É possível preservar aquilo que define o homem - o sorriso, mais do que o riso - no meio da mais desumana dor e angústia? Sim, é possível. Provou-o Roberto Benigni , em "A Vida é Bela", jogando a fraqueza da inocência infantil contra a força da máquina de morte das muitas "auschwitzes" do nazismo.
É possível manter abertas as portas da esperança, mesmo que muito estreitas, contra a fábrica do desespero consagrada na lei e no sistema social? Sim, é possível. Provou-o Steven Spielberg, com o exemplo de Schindler. A sua lista era uma "Arca de Noé", em que salvar apenas um homem ( e foram salvos muitos mais) era salvar toda a humanidade.

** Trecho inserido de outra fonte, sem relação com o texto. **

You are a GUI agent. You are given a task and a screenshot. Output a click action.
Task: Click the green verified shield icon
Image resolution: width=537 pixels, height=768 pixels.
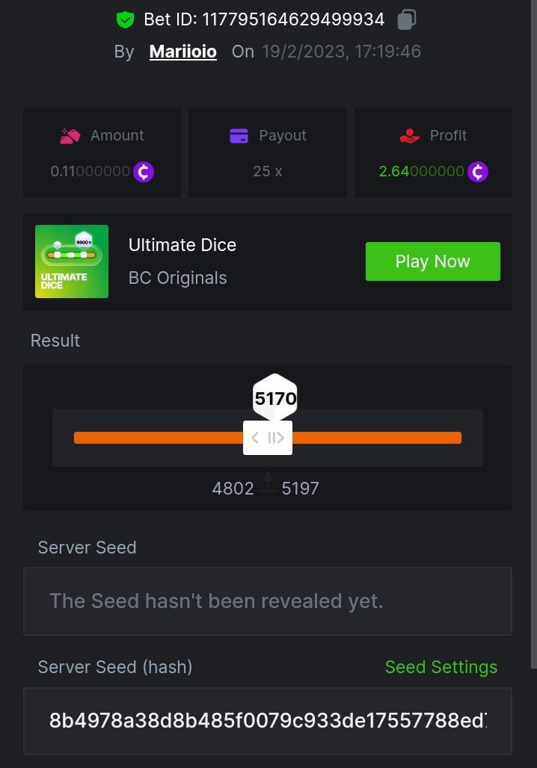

É possível manter reconhecível os traços do rosto humano e daquilo que, (nestes casos), eufemisticamente, chamamos natureza humana, mesmo à porta da câmara de gás e à boca do forno crematório? Sim, provou-o, entre outros, Primo Levi em "Se isto é um Homem".
Mas, para manter tudo isto possível, há uma condição que é absolutamente necessária. Que a memória não se perca. Que o esquecimento não apague a história. E há este risco social e histórico de lavagem da memória dos povos e dos indivíduos?
Por incrível que, à primeira vista, possa parecer, é esta mesmo a primeira tendência de qualquer povo, perante qualquer barbárie de que seja responsável. Não foi diferente com o povo alemão. Apenas porque vem a talho de foice, transcrevemos meia dúzia de linhas de um livro que merece passar a ser livro de cabeceira dos portugueses, que se preocupem em pensar-se como tais.
Refiro-me a "Portugal, Hoje, O Medo de Existir", de José Gil. Diz ele sobre este tema:
"Depois da Segunda Guerra Mundial, os alemães negaram-se a inscrever na sua existência como na sua história, o III Reich e o nazismo, reduzidos, durante décadas, nos manuais de História dos liceus, a um "episódio" referido em dez ou vinte linhas.
Esse "branco" ou lacuna invisível, ou não-inscrição, está ainda a ter efeitos imprevisíveis na sociedade alemã, não sendo sem dúvida alheio à subida do neo-nazismo".
Felizmente, essa tentação hoje parece superada, se considerarmos as cerimónias oficiais que, por estes dias, estão decorrendo na Alemanha e projectos, como o que encima este "post", do memorial do holocausto que, há dois anos, começou a ser erguido.
Neste caso, recordar é condição de viver!